- Niestety nie było innego wyjścia w sprawie Bochum — stwierdził p. o. prezesa Opla, Thomas Sedran w wywiadzie dla tygodnika „WirtschaftsWoche". Wykluczył następnie zamknięcie kolejnej fabryki w Europie.
Opel zachowuje ostrożność na przyszłość, bo „spodziewamy się ciągłego spadku popytu w Europie, Ale nasz plan restrukturyzacji zaczyna dawać już pierwsze owoce. Zmniejszyliśmy zapasy i koszty materiałowe. To dało nam sporo pieniędzy do kasy. Zrealizowaliśmy przewidziane oszczędności w dziedzinie usług informatycznych, podobnie jak w przypadku energii.
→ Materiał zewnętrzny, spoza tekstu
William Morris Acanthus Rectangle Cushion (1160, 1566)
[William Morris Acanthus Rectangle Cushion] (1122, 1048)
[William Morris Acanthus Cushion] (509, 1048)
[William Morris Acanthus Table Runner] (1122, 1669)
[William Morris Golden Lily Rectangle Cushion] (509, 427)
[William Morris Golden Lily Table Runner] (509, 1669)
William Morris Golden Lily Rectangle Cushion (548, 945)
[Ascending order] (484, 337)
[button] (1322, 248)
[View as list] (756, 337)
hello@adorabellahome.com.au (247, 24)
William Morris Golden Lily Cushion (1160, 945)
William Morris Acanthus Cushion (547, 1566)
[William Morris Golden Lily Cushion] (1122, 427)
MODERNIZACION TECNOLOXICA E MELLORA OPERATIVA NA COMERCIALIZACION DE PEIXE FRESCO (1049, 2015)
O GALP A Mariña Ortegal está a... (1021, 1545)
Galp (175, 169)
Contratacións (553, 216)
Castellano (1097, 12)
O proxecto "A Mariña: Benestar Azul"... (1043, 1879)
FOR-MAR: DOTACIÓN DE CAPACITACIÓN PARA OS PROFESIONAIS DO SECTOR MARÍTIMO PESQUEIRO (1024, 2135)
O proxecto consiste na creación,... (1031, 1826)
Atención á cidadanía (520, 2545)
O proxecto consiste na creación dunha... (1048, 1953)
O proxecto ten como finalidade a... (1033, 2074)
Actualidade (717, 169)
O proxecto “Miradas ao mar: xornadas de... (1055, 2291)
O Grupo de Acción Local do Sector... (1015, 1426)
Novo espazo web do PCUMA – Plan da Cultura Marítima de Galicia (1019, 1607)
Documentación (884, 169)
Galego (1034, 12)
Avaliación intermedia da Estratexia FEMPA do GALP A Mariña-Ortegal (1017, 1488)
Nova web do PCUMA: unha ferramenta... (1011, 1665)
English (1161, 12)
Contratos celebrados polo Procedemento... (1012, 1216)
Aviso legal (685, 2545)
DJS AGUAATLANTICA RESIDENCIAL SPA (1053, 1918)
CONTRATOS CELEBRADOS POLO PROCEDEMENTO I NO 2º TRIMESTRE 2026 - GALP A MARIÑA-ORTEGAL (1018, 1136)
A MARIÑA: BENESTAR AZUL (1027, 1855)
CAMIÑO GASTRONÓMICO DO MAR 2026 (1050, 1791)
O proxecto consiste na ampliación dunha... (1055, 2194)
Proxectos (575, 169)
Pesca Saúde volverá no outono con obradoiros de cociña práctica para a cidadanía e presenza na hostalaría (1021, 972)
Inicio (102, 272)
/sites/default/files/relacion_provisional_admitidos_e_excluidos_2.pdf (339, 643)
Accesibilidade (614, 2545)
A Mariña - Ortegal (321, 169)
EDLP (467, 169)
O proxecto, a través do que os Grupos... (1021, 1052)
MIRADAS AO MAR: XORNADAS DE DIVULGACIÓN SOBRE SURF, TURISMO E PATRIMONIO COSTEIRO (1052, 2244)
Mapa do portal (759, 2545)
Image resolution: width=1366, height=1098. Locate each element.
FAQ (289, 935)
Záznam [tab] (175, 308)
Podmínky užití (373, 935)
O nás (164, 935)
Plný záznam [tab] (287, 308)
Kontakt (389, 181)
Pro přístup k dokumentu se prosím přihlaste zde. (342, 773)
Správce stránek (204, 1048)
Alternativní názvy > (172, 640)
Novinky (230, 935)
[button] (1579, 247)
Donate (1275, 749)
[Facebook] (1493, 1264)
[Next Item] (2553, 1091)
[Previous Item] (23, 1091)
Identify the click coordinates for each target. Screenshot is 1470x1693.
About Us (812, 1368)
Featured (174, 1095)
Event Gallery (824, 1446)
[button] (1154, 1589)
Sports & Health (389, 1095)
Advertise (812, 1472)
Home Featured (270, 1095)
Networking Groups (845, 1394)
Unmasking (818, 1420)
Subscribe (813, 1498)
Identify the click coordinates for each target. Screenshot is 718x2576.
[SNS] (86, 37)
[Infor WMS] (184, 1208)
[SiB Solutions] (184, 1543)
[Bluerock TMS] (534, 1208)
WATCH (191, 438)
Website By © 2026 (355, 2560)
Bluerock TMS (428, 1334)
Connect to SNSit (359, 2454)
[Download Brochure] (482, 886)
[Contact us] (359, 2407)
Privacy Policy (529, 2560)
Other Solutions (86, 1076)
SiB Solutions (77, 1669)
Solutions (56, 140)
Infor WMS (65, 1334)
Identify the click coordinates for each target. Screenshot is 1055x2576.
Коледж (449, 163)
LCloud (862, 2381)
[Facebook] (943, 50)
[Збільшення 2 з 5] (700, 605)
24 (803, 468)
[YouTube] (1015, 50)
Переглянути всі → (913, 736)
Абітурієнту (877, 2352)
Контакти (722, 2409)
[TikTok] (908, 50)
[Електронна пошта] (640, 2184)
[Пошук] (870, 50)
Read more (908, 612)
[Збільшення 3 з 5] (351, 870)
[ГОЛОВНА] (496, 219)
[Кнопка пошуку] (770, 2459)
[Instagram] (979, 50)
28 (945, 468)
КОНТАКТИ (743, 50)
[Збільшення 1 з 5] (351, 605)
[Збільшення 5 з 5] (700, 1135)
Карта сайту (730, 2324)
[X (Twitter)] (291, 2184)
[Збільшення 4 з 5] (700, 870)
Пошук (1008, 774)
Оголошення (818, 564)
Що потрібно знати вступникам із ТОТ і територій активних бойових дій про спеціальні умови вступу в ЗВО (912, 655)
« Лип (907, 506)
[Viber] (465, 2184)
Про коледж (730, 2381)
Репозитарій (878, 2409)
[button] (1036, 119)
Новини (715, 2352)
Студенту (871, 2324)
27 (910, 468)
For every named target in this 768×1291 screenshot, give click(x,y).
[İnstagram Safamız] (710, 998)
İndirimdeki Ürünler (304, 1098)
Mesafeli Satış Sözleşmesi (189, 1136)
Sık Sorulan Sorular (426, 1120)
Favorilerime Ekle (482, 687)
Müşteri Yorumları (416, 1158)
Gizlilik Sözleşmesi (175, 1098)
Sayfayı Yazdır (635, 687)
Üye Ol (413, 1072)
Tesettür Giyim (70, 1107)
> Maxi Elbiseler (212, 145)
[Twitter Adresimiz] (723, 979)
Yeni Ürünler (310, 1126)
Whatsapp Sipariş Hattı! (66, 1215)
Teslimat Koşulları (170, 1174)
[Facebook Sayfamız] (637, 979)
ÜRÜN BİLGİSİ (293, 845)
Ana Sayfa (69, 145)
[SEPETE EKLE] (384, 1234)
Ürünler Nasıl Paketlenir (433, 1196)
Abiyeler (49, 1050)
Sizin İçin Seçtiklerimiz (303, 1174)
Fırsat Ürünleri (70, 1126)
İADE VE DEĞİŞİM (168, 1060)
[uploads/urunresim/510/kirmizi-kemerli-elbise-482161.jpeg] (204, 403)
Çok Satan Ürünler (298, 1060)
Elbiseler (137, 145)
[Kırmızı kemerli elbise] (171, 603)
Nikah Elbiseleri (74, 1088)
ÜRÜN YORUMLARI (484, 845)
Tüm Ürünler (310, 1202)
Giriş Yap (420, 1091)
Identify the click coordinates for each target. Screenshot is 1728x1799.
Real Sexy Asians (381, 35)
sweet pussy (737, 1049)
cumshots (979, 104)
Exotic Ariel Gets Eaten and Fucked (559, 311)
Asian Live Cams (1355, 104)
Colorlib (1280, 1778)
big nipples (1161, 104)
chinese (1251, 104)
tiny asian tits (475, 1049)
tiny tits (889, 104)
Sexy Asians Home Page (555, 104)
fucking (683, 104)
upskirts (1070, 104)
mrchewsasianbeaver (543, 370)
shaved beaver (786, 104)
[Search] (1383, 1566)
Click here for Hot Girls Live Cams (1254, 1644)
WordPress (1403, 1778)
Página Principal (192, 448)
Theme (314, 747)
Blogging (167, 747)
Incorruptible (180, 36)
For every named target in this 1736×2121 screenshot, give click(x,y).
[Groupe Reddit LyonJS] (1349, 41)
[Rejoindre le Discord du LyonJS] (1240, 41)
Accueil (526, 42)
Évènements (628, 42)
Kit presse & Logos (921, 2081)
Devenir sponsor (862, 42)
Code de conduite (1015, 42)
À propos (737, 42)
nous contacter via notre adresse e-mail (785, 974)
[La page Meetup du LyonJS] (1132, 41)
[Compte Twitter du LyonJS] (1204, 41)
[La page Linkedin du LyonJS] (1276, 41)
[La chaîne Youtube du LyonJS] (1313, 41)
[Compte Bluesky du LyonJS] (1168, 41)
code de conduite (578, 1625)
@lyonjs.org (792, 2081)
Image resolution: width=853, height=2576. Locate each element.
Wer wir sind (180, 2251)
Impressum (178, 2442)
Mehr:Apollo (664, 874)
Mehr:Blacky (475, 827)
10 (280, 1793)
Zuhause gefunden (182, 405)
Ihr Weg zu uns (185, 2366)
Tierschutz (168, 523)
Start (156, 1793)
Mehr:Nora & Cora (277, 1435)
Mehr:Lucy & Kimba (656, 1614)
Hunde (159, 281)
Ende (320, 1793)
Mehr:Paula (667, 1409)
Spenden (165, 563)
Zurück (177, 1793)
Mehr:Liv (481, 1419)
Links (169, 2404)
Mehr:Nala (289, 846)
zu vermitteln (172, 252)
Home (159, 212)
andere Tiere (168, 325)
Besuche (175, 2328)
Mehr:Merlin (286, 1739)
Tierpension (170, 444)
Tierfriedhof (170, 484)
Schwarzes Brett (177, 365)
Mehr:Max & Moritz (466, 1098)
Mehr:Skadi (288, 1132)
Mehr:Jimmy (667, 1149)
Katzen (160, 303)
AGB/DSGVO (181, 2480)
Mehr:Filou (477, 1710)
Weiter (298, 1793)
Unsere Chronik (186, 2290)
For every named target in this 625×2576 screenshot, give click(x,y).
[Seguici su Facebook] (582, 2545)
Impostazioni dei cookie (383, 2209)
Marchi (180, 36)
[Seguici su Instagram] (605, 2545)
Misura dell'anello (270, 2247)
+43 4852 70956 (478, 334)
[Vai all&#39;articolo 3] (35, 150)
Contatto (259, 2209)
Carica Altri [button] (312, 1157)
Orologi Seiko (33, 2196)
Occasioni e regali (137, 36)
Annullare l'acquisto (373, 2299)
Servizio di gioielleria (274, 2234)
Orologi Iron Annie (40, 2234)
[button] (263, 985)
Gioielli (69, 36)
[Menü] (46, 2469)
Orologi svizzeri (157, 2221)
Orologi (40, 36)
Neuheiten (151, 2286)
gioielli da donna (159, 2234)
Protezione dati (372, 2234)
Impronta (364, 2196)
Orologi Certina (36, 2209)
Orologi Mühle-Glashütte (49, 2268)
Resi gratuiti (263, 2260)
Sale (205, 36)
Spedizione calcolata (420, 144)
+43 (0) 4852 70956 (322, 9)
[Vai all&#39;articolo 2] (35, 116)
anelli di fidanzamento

Jest lepiej każdego dnia"- powiedział.
Co do Bochum, gdzie pracuje 3600 ludzi, firma chce uniknąć wypowiedzeń. Opel zamierza prowadzić w niej nadal istniejącą już działalność logistyczną i ewentualnie rozszerzyć ją. Trwają też dyskusje o uruchomieniu produkcji podzespołów.
W logistyce pracuje 430 ludzi. — W przyszłości będzie ich z pewnością więcej, bo planujemy rozbudowę. Co do produkcji komponentów, rozmawiamy z około 300 pracownikami — stwierdził Sedran, nie chcąc podać dokładniejszych danych.
Według osoby związanej z przedsiębiorstwem, na którą powołuje się tygodnik, można będzie uratować w Bochum około tysiąca miejsc pracy.